→ **Problem requirements**
When copying the data below, keep only the lines from the one with "The height and" through the one with "Given: Expand the map tools arrow flyout", word for word, and skip the pictures.

*** Opening of Source material ***

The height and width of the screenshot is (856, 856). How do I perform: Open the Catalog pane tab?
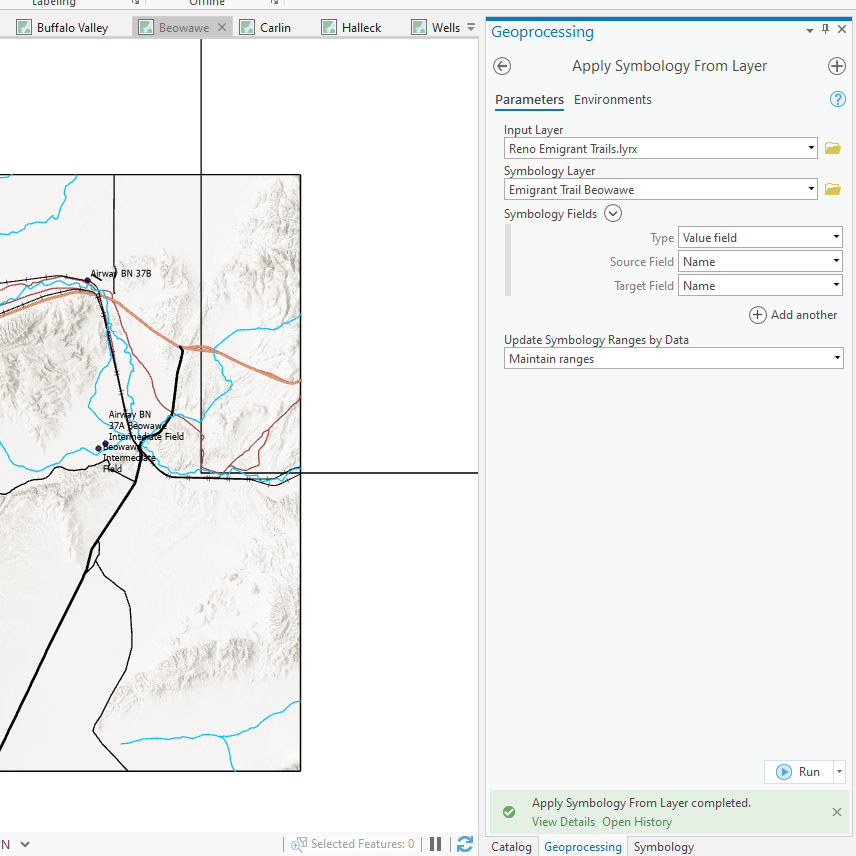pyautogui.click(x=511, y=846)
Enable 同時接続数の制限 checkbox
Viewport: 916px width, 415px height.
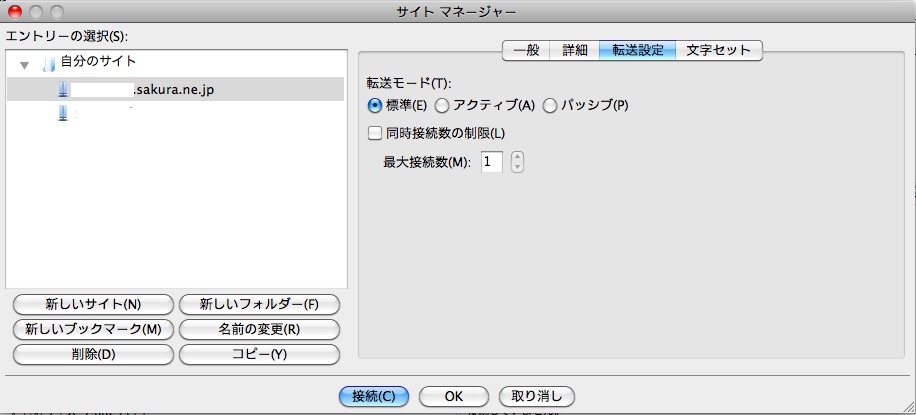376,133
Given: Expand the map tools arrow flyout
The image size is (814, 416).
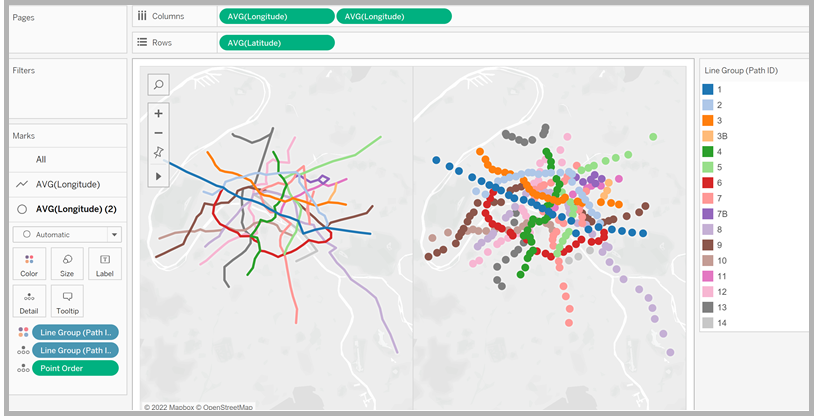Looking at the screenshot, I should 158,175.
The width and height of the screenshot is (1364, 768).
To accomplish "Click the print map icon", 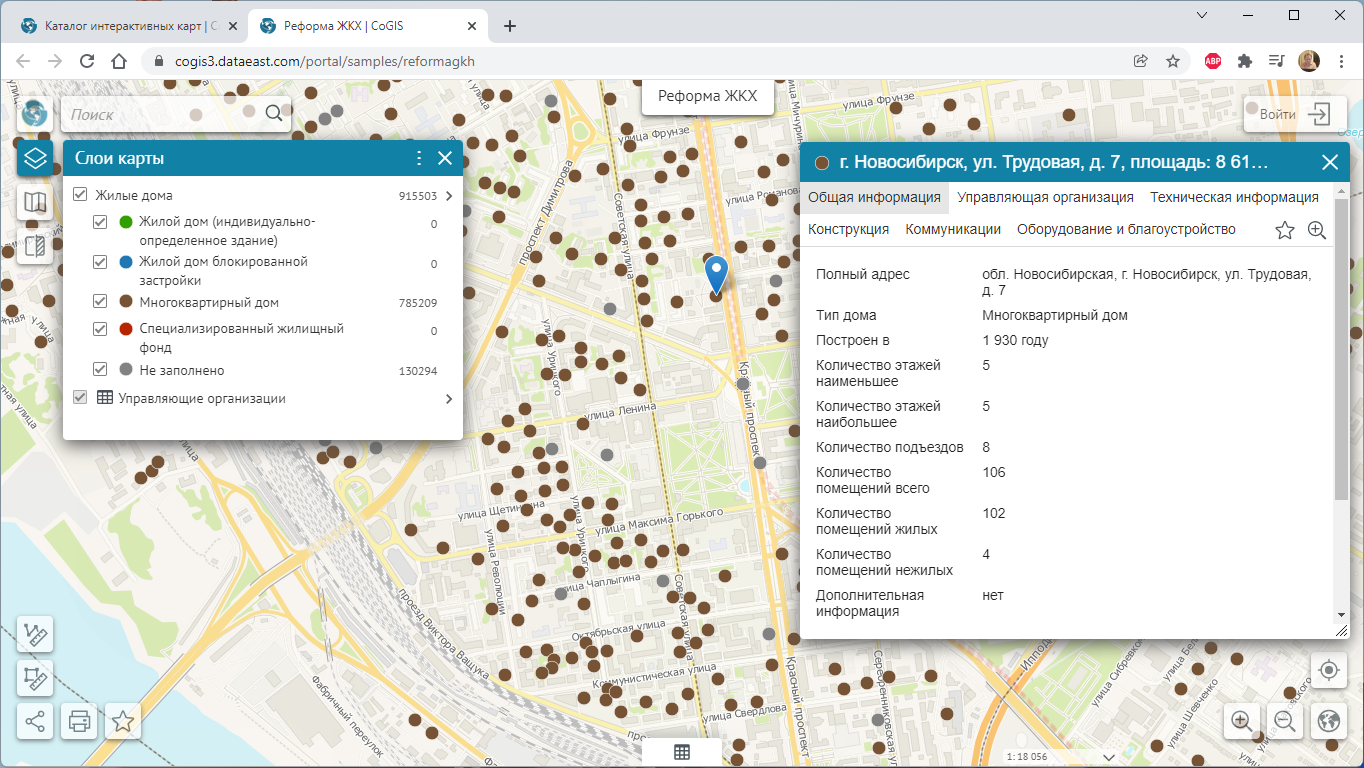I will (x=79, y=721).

*** Close of Source material ***
*** Opening of Source material ***

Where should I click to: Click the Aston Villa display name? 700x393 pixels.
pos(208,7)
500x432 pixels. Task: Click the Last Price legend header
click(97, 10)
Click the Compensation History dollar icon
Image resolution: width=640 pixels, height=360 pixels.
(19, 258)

*** Close of Source material ***
*** Opening of Source material ***

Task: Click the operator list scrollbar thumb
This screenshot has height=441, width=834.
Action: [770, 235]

*** Close of Source material ***

→ **Solution for this task**
The height and width of the screenshot is (856, 856). How do I perform: Open the Catalog pane tab?
pyautogui.click(x=511, y=846)
Enable 同時接続数の制限 checkbox
Viewport: 916px width, 415px height.
376,133
Given: Expand the map tools arrow flyout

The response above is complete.